Sunday, April 22, 2007

Iraqi Deaths and Suffering

Americans were stunned by the violent deaths at Virginia Tech -- some 33 including the killer. Choosing a date at random this month, April 10, 74 Iraqis were killed or found dead, and another 115 were wounded. Also, four U.S. soldiers were killed and 16 were wounded:

http://www.nytimes.com/2007/04/22/us/22vatech.html?th&emc=th


The universal shock and mourning which the Virginia tragedy has stimulated indicates that Americans are truly a caring people when they are directly confronted with human suffering. And yet it is equally obvious that despite the reports of mass killings almost daily in Iraq and the loss of American lives there, we are trapped in some weird time warp or fog of consciousness that enables us to deny and diminish the terrible suffering that we have unleashed. One hears reports of our soldiers shooting first and asking questions later -- there was a period when signs ordering cars to halt at check points were only posted in English, not Arabic, so that needless shooting deaths became almost inevitable.

What is going on here? Have we in characteristic American fashion been denying the humanity of those who look different or who practice another religion? I don't think racism or bigotry are adequate answers here, although such are undoubtedly involved. Is it that we are incapable of admitting that we have done the wrong thing in attacking Iraq? That seems to fit some of our pols. But the rest of us -- or at least many of us -- did our best to head off the criminal neocon assault.

Where are we going from here? I hope that at the very least we can admit that we have done millions of people terrible harm. Iraq's population is roughly the size of that of NY and NJ combined -- and yet the Iraqis are suffering the equivalent of a Virginia Tech disaster daily! How long can they or we live with such horrors? What we are doing to children so threatened in their daily lives? War kills more than bodies. It scars the personhood of those who may have survived physical destruction, but who will suffer from a lifetime psychological aftermath inflicted by random violence.

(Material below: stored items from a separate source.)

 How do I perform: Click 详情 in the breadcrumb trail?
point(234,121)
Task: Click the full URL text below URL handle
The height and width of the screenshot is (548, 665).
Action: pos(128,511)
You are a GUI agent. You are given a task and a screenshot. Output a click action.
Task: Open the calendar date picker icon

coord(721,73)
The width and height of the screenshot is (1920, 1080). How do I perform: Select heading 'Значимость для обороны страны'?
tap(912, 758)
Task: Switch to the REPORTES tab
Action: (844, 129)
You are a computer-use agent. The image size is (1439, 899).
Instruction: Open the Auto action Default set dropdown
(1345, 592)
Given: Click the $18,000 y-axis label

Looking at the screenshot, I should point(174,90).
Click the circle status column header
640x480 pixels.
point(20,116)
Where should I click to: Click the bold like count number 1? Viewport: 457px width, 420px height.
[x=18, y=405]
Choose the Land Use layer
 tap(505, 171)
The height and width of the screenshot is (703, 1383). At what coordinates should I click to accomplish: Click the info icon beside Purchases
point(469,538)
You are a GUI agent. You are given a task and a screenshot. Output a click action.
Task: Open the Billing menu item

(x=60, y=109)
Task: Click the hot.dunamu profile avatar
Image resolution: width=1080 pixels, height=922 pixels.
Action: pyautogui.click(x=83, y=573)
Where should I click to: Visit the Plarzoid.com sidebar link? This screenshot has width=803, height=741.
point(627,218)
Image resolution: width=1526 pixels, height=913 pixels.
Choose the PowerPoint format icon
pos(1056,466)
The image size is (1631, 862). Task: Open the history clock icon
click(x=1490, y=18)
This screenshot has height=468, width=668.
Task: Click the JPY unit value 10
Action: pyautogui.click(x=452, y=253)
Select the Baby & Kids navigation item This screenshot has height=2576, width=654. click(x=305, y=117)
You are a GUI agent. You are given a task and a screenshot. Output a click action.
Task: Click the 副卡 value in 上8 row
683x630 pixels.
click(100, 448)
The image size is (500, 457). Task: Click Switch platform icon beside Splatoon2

Hopefully Democrats and honest Republicans will press on towards peace in Iraq -- as ragged as it may turn out to be. We have created chaos that our military cannot contain and which is deadening us to the suffering that we are inflicting. We must get out of there. I thank the gods that none of my own children are involved. One cannot win such a war. One can only prolong their suffering -- and our guilt!
--
"A war is just if there is no alternative, and the resort to arms is legitimate if they represent your last hope." (Livy cited by Machiavelli)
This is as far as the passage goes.